TASK DESCRIPTION - Please rewrite the paragraph beginning "LLMs are inherently probabilistic" from the text on AI agent governance in shorter form, keeping its main facts.

[[ DOCUMENT SEGMENT open ]]

Why We Need This
The Governance Challenge for AI Agents
Artificial Intelligence (AI) Agents, particularly those powered by Large Language Models (LLMs), hold immense potential for participating in and even automating aspects of governance, especially in decentralized systems. However, deploying them reliably in such contexts faces significant hurdles:
Consensus
LLMs are inherently probabilistic. For a given input sequence, an LLM calculates probability scores for potential next words, leading to a vast number of possible output sequences. While mechanisms like greedy search or beam search select a likely output (the red path in the diagram below), this selection isn't inherently deterministic or universally agreed upon. In governance scenarios, especially those involving asset allocation or critical decisions, how do we ensure that one specific output path is the authoritative and accepted result, agreed upon by all stakeholders? Relying solely on trusted execution environments (TEEs) isn't sufficient; the process of generating the AI's decision requires its own form of verifiable consensus.

Identity(Consistency)

[[ DOCUMENT SEGMENT closed ]]
[[ RECORDS SHOWN open ]]

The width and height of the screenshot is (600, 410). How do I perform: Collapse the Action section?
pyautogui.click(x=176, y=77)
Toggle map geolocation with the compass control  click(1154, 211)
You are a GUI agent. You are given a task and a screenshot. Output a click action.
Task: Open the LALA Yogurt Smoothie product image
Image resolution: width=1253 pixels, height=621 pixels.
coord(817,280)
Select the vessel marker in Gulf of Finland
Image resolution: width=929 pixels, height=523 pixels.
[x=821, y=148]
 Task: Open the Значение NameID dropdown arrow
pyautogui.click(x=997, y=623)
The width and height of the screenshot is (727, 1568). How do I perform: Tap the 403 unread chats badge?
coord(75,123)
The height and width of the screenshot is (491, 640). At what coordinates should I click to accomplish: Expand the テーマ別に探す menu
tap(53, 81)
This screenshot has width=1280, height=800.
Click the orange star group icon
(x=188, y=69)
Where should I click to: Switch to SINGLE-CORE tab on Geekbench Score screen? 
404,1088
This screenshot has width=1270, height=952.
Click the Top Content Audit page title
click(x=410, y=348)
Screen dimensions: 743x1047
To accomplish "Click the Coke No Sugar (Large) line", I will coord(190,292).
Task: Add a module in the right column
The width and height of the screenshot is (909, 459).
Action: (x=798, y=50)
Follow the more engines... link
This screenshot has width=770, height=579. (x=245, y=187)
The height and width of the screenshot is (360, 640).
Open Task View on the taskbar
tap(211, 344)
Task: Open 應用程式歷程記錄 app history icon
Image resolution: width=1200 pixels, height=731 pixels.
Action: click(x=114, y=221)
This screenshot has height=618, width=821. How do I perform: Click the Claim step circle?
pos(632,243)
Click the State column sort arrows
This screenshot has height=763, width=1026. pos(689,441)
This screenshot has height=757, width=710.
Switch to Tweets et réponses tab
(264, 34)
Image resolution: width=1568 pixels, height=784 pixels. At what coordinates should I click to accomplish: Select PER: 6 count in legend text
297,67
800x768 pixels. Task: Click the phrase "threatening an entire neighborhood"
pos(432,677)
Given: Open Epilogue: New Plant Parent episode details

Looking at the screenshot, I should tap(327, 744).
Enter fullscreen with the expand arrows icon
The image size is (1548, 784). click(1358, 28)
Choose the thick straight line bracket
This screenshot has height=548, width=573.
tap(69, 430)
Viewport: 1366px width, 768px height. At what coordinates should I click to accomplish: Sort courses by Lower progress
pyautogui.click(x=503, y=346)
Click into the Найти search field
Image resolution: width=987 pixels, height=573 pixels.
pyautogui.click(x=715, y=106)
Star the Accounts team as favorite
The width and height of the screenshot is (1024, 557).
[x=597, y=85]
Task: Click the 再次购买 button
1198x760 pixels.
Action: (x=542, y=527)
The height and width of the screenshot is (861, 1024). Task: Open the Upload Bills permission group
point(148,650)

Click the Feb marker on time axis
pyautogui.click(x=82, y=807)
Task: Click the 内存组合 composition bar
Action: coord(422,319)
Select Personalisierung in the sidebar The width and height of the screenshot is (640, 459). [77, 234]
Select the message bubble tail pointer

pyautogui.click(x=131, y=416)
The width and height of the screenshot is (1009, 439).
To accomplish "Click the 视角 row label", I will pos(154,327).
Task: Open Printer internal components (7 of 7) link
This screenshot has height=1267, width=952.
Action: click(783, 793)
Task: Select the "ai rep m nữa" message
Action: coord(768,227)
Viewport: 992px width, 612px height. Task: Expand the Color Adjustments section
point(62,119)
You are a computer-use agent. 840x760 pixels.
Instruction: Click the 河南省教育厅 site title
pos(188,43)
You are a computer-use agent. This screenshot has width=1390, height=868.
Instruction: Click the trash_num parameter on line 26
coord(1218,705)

[[ RECORDS SHOWN closed ]]

TASK SOLUTION - LLMs are probabilistic: for any input, they assign probability scores to possible next words, which produces a huge number of possible output sequences. Methods such as greedy search or beam search pick a likely output, but that choice is not inherently deterministic or universally agreed upon. In governance, especially for asset allocation or critical decisions, the challenge is to make sure one output is the authoritative result that all stakeholders accept. Trusted execution environments (TEEs) alone are not enough; generating the AI's decision needs its own verifiable consensus.